With the upcoming release of Apple’s iPhone 6S Plus, there is high speculation that the next generation iPhone may include a “Force Touch” feature, similar to the touchpad on Apple’s Macbook devices. Force Touch would provide iPhone users a haptic feedback, adding another dimension to the user experience.

Of course, the combination of fully-integrated touch screen mobile phones with haptic feedback is not new. BlackBerry pioneered this concept years ago when it introduced the BlackBerry Storm in 2008. The Storm was BlackBerry’s (then Research in Motion) first touchscreen device without a physical keyboard, and it featured the company’s “SurePress” technology that provided haptic feedback. The Storm directly competed with other touchscreen devices available on the market at that time, including iPhone, Palm Pre, and the HTC G1, none of which offered tactile feedback.
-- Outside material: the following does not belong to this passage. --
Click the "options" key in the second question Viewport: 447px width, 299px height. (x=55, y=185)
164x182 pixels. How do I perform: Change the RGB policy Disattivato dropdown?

Envision IP analyzed BlackBerry’s US patents related to the company’s SurePress technology to determine if Apple may face any freedom-to-operate issues by incorporating haptic feedback into its iPhone device display. We identified at least 40 US patents owned by BlackBerry that are directed towards mobile touchscreens that provide tactile/haptic feedback. These patents relate to screen and sensor manufacturing and components, as well as the use of such feedback for various user operations.

For example, BlackBerry’s US 9,092,057, entitled “Electronic device including touch-sensitive display and actuator for providing tactile feedback” describes a mobile device having multiple disk actuators underneath the touchscreen display that provide feedback to the user.
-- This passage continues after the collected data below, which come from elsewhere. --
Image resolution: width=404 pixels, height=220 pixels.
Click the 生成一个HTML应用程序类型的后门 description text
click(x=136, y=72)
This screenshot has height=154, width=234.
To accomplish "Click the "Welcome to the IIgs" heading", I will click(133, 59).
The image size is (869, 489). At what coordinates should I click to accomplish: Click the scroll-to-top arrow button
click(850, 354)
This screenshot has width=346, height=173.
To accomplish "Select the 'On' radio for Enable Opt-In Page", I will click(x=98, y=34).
BlackBerry appears to have patented the general concept of integrating a “click” mechanism with a touchscreen that provides a tactile feedback similar to what a user would experience using a physical keyboard. Its patents in this area have priority dates going back to 2007.

However, Apple not to be outdone, has obtained its own patents related to this technology. For example, US 8,462,133, entitled “Clickable and tactile buttons for a touch surface” describes an iPhone having multiple “click-like” tactile surfaces on the display, as shown below:


We identified 14 US patents owned by Apple that are directed towards force-based feedback specifically for mobile device displays. Ultimately, while BlackBerry was the first to market with a mobile phone touchscreen with haptic feedback features, it will be interesting to see how Apple builds on this concept. With its own patent portfolio, Apple may introduce innovative takes on the use of haptic feedback to improve user experience.

However, Apple may be well advised to carefully review BlackBerry’s patents in the space, in order to mitigate the risk of another round of mobile-patent related lawsuits. BlackBerry is no stranger to enforcing its patents – it recently settled a patent infringement suit against Typo, a company owned by Ryan Seacrest.